◆ **Records to use**
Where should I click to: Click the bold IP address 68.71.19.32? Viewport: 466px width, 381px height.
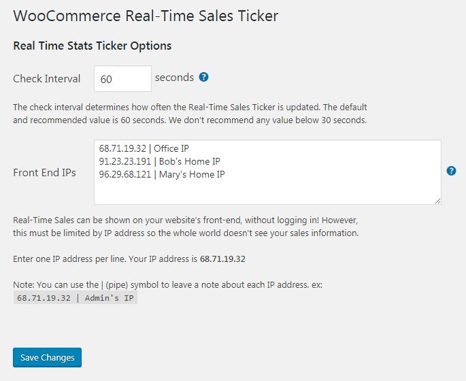[x=222, y=259]
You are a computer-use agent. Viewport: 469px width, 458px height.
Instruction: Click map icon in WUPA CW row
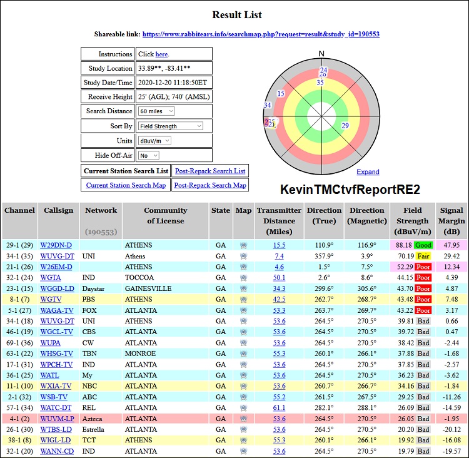click(x=243, y=343)
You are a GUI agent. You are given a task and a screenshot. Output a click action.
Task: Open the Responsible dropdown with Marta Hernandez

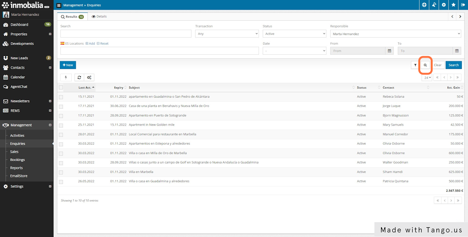[395, 34]
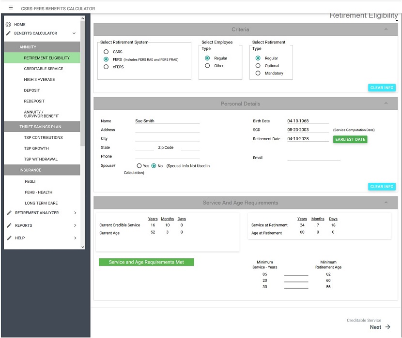
Task: Click the Reports pencil icon
Action: [9, 225]
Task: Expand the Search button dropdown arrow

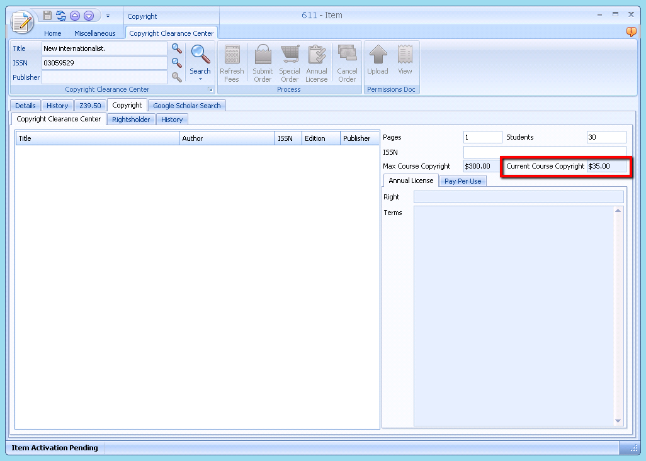Action: [x=200, y=79]
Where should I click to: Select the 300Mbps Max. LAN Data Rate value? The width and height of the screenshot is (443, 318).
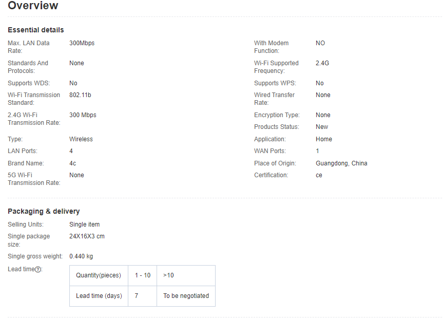82,43
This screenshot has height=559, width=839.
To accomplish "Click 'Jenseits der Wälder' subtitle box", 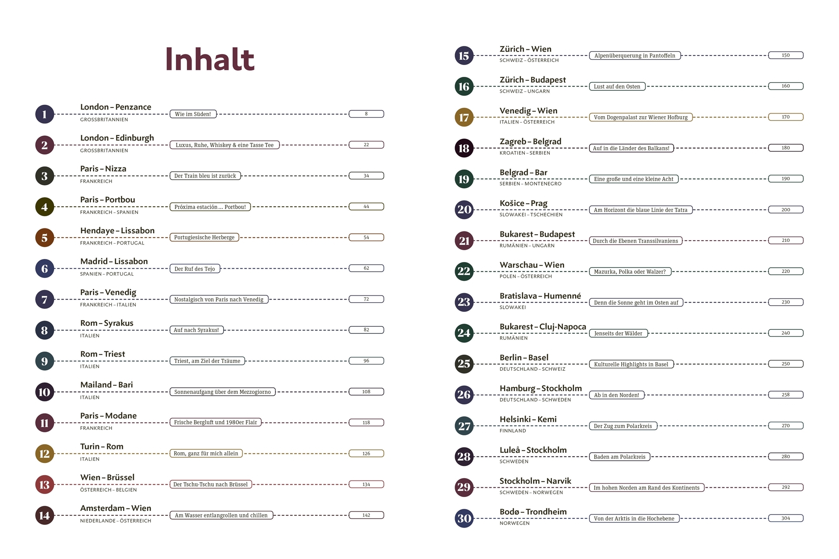I will coord(618,333).
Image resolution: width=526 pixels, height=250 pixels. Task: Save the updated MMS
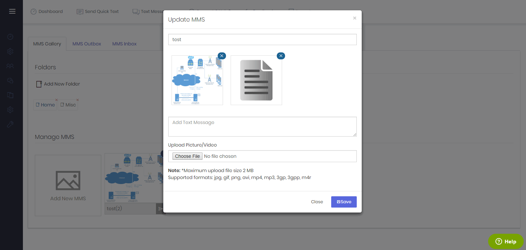[344, 202]
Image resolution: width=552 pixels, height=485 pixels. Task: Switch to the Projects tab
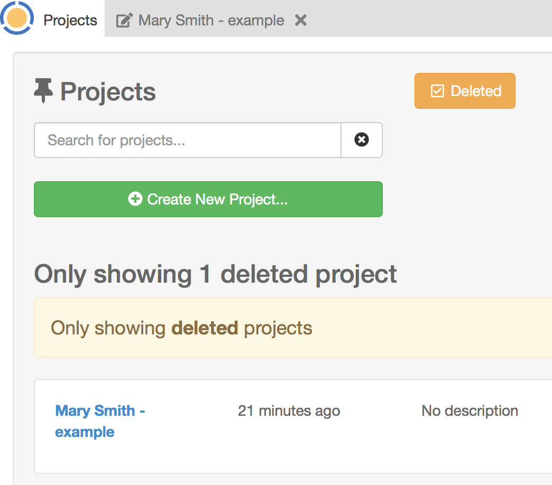(70, 21)
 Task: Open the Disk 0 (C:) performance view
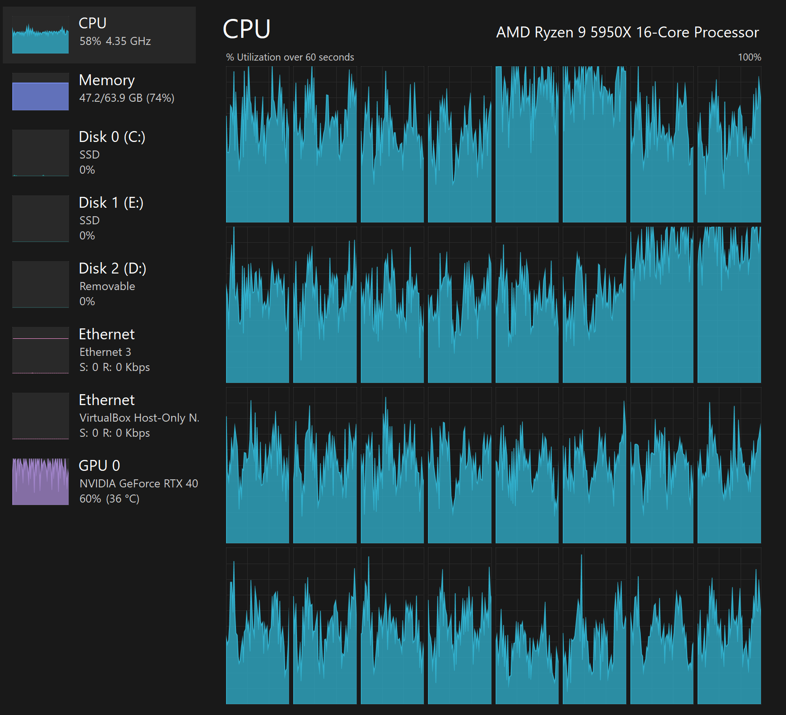coord(112,137)
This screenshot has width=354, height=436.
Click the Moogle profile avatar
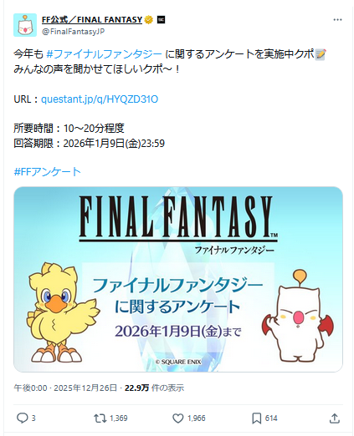pyautogui.click(x=25, y=25)
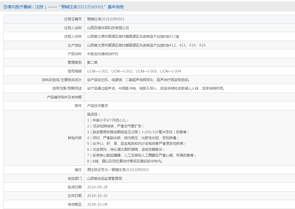Click the 注册人住所 address value
The width and height of the screenshot is (295, 209).
(x=133, y=36)
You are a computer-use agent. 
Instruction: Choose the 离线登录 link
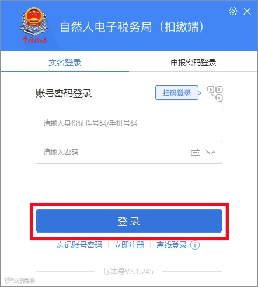(172, 245)
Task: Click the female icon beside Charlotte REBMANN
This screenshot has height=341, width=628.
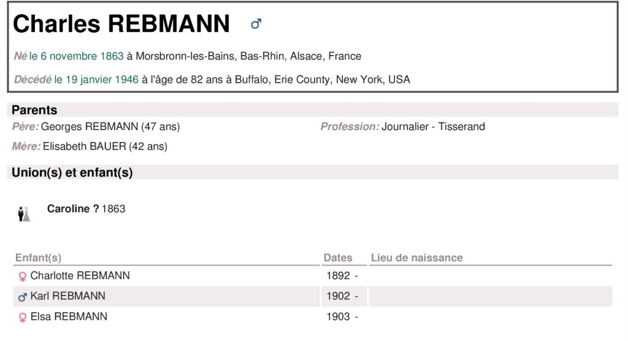Action: pyautogui.click(x=23, y=277)
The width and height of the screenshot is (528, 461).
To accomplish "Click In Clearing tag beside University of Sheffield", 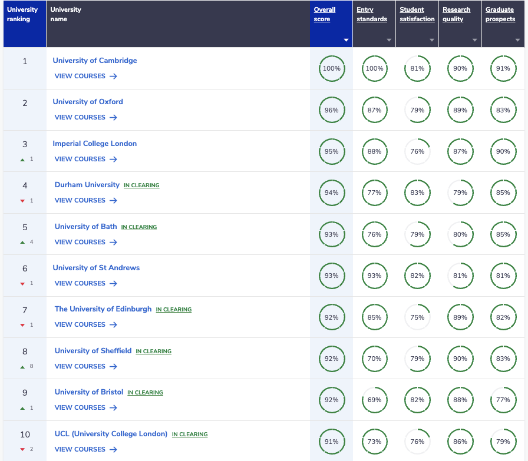I will [x=154, y=351].
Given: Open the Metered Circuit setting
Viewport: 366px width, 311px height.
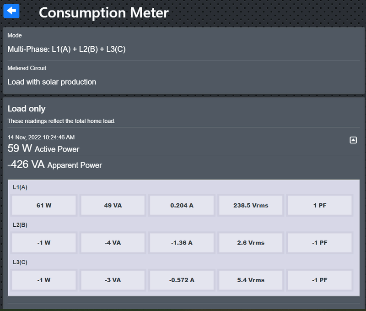Looking at the screenshot, I should (x=52, y=82).
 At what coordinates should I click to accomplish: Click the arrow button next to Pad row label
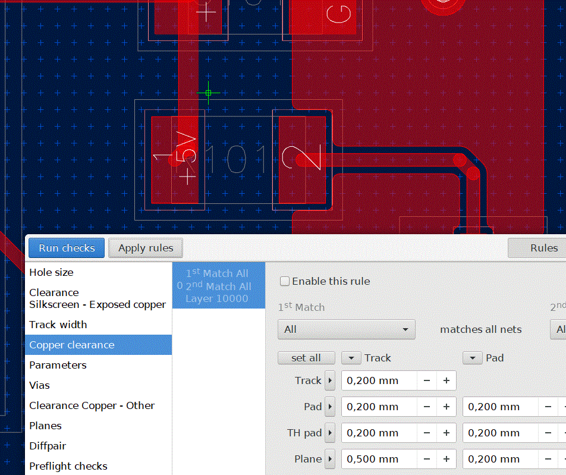(x=330, y=407)
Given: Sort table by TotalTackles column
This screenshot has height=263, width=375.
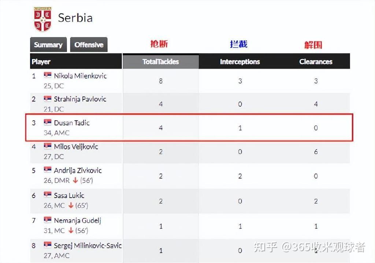Looking at the screenshot, I should pos(160,62).
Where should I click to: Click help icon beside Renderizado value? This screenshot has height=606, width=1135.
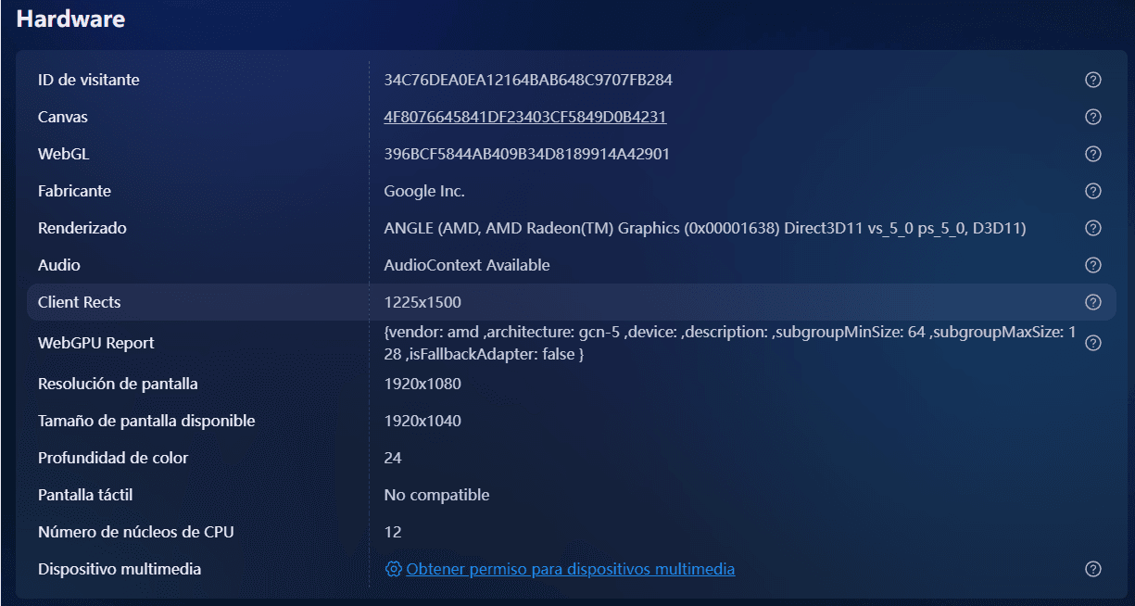tap(1092, 228)
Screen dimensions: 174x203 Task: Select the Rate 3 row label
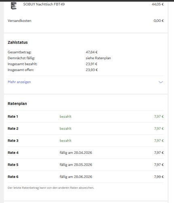coord(13,140)
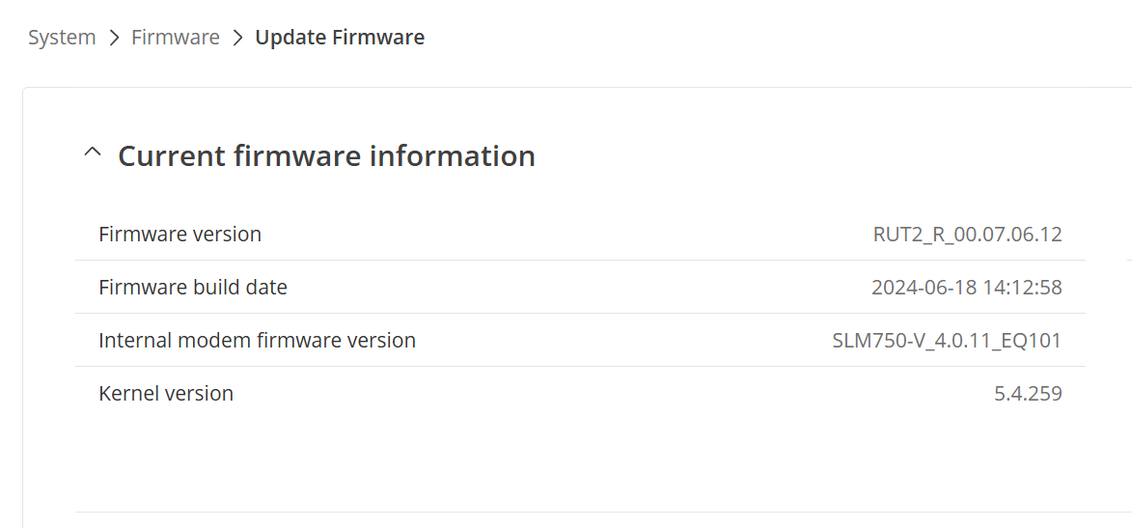Select the 2024-06-18 14:12:58 build date

[966, 288]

◆ **Action item**
Begin with the line that contains "Where should I click to: Click help" and repeat every line through the end of the data, exactly and only those lines, leaving out the pictures.

◆ **Answer**
Where should I click to: Click help icon beside Renderizado value? This screenshot has height=606, width=1135.
tap(1092, 228)
Screen dimensions: 174x203 Task: Select the Rate 3 row label
coord(13,140)
Select the 2024-06-18 14:12:58 build date

[966, 288]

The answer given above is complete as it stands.